A Season Building Toward Something Bigger
The record arrives as part of what looks like a deliberate build toward Popovici’s home continent’s biggest meet of the year, the European Championships later this summer in Paris. Coming off a 2025 campaign that yielded world titles in both the 100m and 200m freestyle, the 21-year-old already ranks among the most decorated swimmers of his generation, with two Olympic medals, including gold, to his name. What sets this year apart is the sense that Popovici, four years removed from his breakout, may finally be approaching the peak physical form that produced his first world record.

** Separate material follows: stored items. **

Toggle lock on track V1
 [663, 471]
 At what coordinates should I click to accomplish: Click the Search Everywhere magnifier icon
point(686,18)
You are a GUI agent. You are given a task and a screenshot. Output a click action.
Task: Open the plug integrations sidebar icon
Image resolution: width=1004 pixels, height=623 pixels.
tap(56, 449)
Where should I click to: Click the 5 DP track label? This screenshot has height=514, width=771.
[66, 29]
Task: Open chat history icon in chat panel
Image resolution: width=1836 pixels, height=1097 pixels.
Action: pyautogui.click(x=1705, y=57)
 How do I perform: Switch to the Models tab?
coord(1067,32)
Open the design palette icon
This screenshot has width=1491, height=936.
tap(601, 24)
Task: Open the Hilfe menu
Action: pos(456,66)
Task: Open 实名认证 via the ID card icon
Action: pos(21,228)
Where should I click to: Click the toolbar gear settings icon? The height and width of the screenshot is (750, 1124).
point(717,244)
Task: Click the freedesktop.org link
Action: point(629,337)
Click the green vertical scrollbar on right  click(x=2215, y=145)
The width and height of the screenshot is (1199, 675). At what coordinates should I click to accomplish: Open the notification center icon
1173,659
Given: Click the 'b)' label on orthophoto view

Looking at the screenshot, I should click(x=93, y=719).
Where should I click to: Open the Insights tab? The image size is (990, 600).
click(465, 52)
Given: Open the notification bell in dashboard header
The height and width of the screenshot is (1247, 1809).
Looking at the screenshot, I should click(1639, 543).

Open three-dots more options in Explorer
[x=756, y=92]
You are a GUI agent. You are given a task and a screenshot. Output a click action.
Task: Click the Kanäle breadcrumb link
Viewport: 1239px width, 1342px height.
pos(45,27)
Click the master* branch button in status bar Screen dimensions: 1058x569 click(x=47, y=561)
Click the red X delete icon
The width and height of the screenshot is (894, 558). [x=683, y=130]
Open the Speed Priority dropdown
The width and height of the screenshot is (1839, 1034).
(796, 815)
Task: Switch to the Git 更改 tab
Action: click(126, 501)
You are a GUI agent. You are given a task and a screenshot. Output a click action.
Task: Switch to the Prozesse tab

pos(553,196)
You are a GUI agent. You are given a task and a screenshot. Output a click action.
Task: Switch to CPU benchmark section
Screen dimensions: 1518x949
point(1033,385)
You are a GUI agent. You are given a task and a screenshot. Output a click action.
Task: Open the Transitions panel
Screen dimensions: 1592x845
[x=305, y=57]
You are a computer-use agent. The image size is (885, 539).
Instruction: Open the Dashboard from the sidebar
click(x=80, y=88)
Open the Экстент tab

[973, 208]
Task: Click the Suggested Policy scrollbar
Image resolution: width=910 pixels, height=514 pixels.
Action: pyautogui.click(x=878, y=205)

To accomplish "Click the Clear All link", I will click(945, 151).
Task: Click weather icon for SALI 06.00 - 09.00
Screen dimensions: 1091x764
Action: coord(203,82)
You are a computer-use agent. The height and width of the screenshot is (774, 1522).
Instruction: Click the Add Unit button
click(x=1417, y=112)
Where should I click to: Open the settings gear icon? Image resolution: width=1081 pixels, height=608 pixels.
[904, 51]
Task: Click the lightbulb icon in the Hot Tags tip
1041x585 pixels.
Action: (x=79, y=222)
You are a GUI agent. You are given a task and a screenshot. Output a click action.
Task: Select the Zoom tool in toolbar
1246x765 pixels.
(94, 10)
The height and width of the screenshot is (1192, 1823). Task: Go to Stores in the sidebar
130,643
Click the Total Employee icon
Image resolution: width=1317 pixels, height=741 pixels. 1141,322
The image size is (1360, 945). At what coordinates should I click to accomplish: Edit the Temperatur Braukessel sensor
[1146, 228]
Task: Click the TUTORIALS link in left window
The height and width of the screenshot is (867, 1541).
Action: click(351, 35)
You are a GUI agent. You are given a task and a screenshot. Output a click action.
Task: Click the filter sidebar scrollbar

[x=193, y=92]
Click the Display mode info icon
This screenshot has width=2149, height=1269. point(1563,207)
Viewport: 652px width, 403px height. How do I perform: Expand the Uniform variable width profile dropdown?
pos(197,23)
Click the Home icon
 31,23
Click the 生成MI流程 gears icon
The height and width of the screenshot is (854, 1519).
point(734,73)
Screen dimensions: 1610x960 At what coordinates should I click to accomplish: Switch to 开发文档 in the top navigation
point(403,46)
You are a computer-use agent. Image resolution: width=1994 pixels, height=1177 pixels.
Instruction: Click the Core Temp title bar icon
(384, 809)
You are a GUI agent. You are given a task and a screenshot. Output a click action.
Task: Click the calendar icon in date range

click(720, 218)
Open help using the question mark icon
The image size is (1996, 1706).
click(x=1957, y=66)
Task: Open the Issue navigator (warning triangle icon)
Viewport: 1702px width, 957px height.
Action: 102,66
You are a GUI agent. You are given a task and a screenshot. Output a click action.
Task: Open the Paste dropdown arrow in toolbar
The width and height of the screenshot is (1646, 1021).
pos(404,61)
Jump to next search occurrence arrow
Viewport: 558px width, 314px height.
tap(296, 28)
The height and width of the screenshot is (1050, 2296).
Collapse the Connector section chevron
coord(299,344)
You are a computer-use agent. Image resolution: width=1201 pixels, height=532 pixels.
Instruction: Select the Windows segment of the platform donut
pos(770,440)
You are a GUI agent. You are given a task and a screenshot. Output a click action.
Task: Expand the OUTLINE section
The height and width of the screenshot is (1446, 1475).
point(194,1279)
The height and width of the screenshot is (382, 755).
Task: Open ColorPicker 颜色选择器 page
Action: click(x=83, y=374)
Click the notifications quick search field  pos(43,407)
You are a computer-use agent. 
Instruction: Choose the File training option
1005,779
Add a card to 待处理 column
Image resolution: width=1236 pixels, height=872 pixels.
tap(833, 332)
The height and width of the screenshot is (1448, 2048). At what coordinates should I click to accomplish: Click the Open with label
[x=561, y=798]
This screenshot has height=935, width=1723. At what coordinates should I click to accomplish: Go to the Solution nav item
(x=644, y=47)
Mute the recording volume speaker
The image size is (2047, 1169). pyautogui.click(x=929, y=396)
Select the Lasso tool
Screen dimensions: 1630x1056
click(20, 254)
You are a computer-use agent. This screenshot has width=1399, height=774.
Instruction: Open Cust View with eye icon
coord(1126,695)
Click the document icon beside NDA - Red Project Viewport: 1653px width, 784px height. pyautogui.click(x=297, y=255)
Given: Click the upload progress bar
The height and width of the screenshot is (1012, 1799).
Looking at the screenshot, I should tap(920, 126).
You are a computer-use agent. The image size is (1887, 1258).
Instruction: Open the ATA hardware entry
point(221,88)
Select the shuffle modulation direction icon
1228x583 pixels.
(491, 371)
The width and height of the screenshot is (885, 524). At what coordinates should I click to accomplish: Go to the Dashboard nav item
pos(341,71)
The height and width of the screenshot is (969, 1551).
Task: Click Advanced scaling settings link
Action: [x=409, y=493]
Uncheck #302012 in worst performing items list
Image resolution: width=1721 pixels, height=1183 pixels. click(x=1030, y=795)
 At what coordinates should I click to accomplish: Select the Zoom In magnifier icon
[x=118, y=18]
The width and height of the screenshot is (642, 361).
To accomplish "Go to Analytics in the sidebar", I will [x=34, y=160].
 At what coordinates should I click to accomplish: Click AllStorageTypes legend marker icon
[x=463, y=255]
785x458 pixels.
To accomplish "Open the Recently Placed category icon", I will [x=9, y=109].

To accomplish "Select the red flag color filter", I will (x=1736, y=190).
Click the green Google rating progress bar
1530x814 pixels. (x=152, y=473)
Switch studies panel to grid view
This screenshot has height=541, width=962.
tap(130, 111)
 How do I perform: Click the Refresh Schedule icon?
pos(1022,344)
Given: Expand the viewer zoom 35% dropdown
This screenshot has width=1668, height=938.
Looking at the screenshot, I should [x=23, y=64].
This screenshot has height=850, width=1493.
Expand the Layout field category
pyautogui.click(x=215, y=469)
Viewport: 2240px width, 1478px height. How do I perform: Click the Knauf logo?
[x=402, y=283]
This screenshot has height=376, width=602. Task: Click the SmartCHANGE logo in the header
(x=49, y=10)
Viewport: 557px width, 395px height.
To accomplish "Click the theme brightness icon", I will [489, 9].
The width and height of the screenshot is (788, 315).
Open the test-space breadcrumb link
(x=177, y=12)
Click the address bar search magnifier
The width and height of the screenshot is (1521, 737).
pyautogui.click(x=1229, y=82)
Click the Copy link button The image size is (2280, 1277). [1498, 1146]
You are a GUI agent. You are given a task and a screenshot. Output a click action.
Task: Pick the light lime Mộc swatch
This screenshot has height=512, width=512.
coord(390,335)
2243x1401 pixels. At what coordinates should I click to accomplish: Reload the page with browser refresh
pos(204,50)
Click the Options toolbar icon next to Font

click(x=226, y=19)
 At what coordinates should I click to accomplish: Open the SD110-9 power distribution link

The Freestyle Landscape He’s Chasing Into
Popovici’s push comes at a moment when middle-distance freestyle sits at a historic high point. Pan Zhanle’s 46.40 world record from the Paris Olympics remains the standard nobody else has approached, but Popovici’s steady progression, rather than a single explosive swim, suggests a swimmer building a career-long case rather than chasing a single headline. It mirrors a broader trend in the pool this year: women's freestyle sprinting has already produced multiple world records in 2026, with Gretchen Walsh’s 50m mark following closely on the heels of Marrit Steenbergen's 100m freestyle record, suggesting training methods and competition depth are pushing times down across multiple events at once.
What Comes Next
Popovici’s next real test comes at the European Championships in Paris, where a home continental crowd and a stacked field will offer the clearest read yet on whether 2026 is the year he finally threatens Pan’s world mark. For now, the record at the U23 championships serves as both a marker of where he stands and a signal that the version of Popovici chasing history is very much back.
For a country with a relatively thin swimming pedigree outside of Popovici himself, his continued rise carries weight beyond his own results. Romanian federation officials have pointed to his success as a driver of grassroots interest in the sport, and a strong showing in Paris this summer would only add to that momentum heading toward the next Olympic cycle.